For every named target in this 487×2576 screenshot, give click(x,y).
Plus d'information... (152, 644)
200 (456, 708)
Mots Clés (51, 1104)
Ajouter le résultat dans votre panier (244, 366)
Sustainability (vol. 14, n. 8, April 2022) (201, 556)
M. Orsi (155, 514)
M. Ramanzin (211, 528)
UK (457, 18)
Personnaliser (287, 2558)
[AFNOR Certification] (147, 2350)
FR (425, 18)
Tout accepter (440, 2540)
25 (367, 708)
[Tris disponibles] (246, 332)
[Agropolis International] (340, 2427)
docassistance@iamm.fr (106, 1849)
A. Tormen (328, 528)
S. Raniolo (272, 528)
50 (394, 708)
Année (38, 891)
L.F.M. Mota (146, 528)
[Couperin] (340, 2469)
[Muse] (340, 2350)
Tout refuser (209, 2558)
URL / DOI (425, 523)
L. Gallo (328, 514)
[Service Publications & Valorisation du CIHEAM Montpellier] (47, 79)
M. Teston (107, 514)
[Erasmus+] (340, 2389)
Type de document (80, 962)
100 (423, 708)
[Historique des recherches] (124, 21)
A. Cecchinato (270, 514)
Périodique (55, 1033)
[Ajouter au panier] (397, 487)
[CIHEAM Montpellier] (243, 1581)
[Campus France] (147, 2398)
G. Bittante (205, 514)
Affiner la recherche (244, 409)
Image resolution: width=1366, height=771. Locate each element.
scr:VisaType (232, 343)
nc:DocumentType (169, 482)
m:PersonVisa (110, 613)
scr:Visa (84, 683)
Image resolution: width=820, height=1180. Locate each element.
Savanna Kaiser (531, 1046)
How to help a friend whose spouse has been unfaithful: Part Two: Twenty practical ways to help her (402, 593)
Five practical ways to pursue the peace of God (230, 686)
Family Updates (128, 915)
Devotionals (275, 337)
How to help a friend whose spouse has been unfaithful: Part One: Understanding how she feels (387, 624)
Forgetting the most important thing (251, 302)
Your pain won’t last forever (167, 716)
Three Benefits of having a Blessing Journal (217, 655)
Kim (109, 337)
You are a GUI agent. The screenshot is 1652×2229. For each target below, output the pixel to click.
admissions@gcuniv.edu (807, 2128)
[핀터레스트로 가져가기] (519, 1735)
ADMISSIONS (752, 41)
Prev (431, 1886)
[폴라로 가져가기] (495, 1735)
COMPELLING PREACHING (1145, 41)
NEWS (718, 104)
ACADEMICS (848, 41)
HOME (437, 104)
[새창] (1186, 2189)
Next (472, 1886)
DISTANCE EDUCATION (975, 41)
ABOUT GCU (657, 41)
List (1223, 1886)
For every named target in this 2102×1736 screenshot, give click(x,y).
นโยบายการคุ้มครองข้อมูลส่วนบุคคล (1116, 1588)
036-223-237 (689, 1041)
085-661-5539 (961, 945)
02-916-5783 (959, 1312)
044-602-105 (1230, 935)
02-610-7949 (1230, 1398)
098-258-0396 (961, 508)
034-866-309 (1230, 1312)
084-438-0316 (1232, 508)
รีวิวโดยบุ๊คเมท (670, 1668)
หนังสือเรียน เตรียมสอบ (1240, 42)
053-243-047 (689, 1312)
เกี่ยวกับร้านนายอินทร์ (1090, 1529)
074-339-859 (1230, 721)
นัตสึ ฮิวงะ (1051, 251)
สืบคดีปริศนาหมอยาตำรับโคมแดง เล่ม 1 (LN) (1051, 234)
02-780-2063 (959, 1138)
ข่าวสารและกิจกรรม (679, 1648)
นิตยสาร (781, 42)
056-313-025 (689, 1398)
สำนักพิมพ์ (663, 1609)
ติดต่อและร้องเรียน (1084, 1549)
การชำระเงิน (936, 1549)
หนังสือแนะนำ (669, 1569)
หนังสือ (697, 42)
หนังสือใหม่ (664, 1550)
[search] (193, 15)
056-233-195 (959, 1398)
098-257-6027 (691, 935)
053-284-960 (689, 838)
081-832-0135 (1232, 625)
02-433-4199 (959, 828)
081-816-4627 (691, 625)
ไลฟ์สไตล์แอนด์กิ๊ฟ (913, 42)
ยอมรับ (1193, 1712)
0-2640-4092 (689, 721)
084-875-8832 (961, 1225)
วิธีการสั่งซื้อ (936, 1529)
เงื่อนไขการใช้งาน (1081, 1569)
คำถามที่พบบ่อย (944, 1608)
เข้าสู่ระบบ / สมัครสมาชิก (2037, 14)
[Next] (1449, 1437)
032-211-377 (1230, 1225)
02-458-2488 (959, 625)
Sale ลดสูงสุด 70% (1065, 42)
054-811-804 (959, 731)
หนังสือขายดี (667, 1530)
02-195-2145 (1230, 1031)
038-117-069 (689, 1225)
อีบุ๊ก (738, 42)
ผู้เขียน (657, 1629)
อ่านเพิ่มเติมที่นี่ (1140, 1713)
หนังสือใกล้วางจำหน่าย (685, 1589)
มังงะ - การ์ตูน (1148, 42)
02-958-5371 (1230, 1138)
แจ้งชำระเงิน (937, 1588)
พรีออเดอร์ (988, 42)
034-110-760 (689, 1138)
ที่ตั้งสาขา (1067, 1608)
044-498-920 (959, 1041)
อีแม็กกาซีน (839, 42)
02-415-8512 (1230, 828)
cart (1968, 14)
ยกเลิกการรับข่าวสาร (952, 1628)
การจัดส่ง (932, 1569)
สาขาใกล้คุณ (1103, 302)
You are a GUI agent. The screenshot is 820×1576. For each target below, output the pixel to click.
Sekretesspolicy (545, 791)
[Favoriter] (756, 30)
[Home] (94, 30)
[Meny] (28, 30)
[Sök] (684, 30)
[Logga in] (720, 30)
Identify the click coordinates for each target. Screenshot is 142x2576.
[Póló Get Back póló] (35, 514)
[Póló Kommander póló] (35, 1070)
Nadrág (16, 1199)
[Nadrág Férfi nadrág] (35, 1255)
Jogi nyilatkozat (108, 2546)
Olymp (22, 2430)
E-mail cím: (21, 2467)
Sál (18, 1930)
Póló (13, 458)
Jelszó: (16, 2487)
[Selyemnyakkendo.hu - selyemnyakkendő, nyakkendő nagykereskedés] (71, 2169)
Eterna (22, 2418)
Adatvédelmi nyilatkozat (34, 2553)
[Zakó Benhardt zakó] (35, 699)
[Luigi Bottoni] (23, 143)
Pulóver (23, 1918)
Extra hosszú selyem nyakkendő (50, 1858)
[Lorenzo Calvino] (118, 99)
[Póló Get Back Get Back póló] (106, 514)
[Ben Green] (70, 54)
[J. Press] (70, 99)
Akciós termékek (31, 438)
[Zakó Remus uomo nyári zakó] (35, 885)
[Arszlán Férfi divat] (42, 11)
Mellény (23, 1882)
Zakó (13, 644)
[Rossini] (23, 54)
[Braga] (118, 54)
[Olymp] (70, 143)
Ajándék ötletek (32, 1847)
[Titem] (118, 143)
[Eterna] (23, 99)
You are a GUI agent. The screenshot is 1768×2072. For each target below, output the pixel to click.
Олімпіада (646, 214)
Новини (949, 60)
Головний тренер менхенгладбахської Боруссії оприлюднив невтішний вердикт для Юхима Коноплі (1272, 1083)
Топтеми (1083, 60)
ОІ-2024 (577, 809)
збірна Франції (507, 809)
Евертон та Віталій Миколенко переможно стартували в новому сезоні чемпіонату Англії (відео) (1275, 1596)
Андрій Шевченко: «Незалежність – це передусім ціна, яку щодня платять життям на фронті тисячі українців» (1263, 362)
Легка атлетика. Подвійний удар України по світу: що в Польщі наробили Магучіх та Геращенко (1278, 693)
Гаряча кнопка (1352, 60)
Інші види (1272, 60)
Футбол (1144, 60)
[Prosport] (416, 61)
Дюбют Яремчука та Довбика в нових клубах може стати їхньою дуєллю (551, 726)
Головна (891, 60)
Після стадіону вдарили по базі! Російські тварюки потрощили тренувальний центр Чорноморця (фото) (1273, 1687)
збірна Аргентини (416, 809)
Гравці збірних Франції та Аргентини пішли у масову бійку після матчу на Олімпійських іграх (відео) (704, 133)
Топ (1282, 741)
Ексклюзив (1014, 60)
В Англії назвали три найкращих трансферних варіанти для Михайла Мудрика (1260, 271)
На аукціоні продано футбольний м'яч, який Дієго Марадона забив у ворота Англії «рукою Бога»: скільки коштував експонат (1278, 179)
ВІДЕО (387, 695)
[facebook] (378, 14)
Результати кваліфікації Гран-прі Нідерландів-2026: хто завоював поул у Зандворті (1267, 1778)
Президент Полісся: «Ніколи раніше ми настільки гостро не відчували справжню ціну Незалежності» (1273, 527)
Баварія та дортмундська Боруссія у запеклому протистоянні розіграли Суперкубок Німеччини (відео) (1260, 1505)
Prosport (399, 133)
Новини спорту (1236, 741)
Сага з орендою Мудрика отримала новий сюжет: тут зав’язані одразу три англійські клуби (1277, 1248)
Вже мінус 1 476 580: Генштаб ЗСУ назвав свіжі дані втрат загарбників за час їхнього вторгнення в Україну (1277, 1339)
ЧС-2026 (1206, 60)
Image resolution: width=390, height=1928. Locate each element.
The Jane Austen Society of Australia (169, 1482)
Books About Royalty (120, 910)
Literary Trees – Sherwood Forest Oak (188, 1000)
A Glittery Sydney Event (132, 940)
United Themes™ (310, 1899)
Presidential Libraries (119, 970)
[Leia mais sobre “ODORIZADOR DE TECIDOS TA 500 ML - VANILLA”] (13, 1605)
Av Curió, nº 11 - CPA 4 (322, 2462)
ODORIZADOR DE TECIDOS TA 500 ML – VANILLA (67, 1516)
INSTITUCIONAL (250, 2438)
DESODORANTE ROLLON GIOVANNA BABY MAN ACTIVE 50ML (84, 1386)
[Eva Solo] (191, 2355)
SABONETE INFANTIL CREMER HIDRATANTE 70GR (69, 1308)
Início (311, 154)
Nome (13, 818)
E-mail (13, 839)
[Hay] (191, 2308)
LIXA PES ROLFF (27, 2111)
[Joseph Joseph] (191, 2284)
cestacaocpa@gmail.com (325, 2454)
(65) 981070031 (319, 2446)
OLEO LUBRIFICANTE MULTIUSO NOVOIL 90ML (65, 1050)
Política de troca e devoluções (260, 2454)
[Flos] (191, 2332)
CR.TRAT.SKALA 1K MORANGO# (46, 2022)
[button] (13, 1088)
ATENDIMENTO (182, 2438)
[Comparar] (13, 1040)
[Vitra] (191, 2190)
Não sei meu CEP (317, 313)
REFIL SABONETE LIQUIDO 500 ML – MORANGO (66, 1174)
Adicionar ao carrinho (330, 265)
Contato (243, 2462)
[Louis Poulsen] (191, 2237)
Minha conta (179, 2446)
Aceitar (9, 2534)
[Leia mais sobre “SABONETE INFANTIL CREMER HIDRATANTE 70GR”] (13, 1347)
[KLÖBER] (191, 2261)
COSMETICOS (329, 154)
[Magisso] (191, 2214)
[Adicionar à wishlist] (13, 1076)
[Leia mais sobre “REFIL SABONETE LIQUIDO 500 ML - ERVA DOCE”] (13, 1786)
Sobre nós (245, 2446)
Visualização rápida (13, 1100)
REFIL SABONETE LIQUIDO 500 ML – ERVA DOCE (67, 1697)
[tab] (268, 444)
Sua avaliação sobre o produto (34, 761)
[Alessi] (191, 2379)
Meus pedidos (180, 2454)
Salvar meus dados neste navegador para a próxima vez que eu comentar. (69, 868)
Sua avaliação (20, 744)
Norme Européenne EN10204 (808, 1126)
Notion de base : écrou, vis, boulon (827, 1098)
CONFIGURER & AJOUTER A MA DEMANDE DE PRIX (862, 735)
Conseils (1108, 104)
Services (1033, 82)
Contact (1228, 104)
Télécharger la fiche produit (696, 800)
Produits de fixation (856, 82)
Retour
● ● ● ●
▸ Exercise goal:
From the records above, return each line that has the string "Франції".

▸ Result:
збірна Франції (507, 809)
Гравці збірних Франції та Аргентини пішли у масову бійку після матчу на Олімпійських іграх (відео) (704, 133)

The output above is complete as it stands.